Lebanon’s second city of Tripoli has witnessed its third straight night of angry protests and riots, with hundreds of people taking to the streets to denounce harsh living conditions and meagre government aid during a strict coronavirus lockdown.
Security forces on Wednesday used water cannon in an attempt to disperse the crowd who were apparently attempting to break into an official building near the northern city’s central Al Nour Square.
The square became a hub of protest action during Lebanon’s October 2019 uprising against the country’s entrenched political class, whose corruption and mismanagement has led Lebanon into a devastating financial crisis.
The latest protests come nearly three weeks into a nationwide lockdown over the coronavirus that aims to stop the country’s healthcare sector from collapsing amid a significant surge in the number of new cases and the number of COVID-related deaths. The small Mediterranean nation of about six million has so far recorded more than 285,000 cases and 2,477 deaths, with a record 73 deaths on Tuesday.

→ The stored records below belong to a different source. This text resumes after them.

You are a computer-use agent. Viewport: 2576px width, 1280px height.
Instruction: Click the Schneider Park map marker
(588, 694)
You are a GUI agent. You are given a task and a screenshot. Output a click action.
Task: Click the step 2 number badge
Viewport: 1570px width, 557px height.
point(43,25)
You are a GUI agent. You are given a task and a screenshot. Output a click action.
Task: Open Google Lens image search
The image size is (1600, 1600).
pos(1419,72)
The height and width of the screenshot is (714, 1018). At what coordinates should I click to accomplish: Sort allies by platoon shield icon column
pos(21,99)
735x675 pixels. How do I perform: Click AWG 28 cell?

Protesters started to converge on Tripoli’s main square – people say they can’t cope w/ coronavirus lockdown without economic support from the Govt #Lebanon – there have been two nights of violence pic.twitter.com/vJSlyPzCPb
— Zeina Khodr (@ZeinakhodrAljaz) January 27, 2021
But the heavy lockdown, which forces almost all businesses to close and almost everyone to remain home, was rolled out without economic support, in a country where more than half the population is poor.
“People are angry and are saying they can no longer survive … or make ends meet,” said Al Jazeera’s Zeina Khodr, reporting from Tripoli, adding that protesters in Lebanon’s “most impoverished city” denounced the lockdown as “an added burden to their struggle”.
“Many work in the informal sector, which means they do not get any government assistance,” Khodr said.
At least 47 civilians have been injured since the protests began on Monday night, with at least a dozen requiring hospitalisation, according to figures from the Lebanese Red Cross.
Security forces and the Lebanese army said dozens of their members also sustained injuries, though they did not provide more details.
Two separate videos from Wednesday’s protests appear to show petrol bombs being thrown by rioters at the Tripoli Serail, an official building, as some in the crowd cheer. Petrol bombs were also thrown towards security forces on previous nights.
Security forces, meanwhile, used large amounts of tear gas and rubber bullets against the crowd.
Smaller groups of protesters held their own demonstrations across the country on Tuesday and Wednesday, including in the capital, Beirut, the eastern Bekaa Valley and southern Jiyeh and Tyre.
The current lockdown is scheduled to remain in place until February 8.
Officials plan to begin a vaccination drive by mid-February, with caretaker Health Minister Hamad Hasan saying on Wednesday they aimed to vaccinate 80 percent of the population by the end of the year.